5. The matrix package substrate structure of claim 4, wherein the wires are respectively covered by the encapsulations.

6. The matrix package substrate structure of claim 1, further comprising a plurality of bumps, wherein the chips are electrically connected to the package units through the bumps.

7. The matrix package substrate structure of claim 6, wherein the bumps are respectively covered by the encapsulations.

8. The matrix package substrate structure of claim 1, wherein the encapsulations are transparent encapsulations.

9. A matrix package substrate molding process, comprising: providing a matrix package substrate with a plurality of package units; disposing a plurality of chips on the package units; laying an encapsulation mold on the package units, wherein the encapsulation mold has a plurality of mold cavities, arranged as branches, to correspondingly accommodate the chips; filling an encapsulation into the encapsulation mold, wherein the encapsulation flows into the mold cavities by the branches to cover the chips of each branch; and curing the encapsulation and lifting off the encapsulation mold.

10. The matrix package substrate molding process of claim 9, wherein the encapsulation mold has a general channel connected with the mold cavities of each branch; the encapsulation flows into the mold cavities of each branch through the general channel, and is cured to be shaped.

11. The matrix package substrate molding process of claim 9, further comprising cutting the matrix package substrate to form separate package units.
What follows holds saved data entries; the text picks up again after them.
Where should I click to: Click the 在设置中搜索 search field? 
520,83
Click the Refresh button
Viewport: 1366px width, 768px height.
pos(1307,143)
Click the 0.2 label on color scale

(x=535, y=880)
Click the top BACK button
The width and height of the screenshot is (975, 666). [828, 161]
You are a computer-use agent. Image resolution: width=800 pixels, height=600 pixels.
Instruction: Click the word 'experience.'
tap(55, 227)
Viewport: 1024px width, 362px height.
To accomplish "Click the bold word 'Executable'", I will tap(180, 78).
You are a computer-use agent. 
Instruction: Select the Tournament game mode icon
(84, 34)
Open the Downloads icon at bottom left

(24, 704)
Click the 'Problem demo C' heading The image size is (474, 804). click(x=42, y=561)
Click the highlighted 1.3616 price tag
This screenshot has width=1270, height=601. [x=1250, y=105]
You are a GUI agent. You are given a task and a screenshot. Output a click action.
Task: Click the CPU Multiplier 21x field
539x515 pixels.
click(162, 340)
12. A chip package structure, comprising: a substrate having a first surface, a second surface, and at least a circuit layer; a plurality of first contacts disposed on the first surface of the substrate; a plurality of second contacts disposed on the second surface of the substrate, and electrically connected with the first contacts; a solder mask covering the first surface and the second surface, and respectively exposing the first contacts and the second contacts; a chip disposed on the first surface, and electrically connected with the first contacts and the second contacts through the circuit layer of the substrate; and an encapsulation covering the chip.

13. The chip package structure of claim 12, wherein the chip is electrically connected with the circuit layer of the substrate by way of wire bonding.

14. The chip package structure of claim 12, wherein the chip is electrically connected with the circuit layer of the substrate by way of flip chip bonding.

15. The chip package structure of claim 12, wherein the encapsulation is a transparent colloid.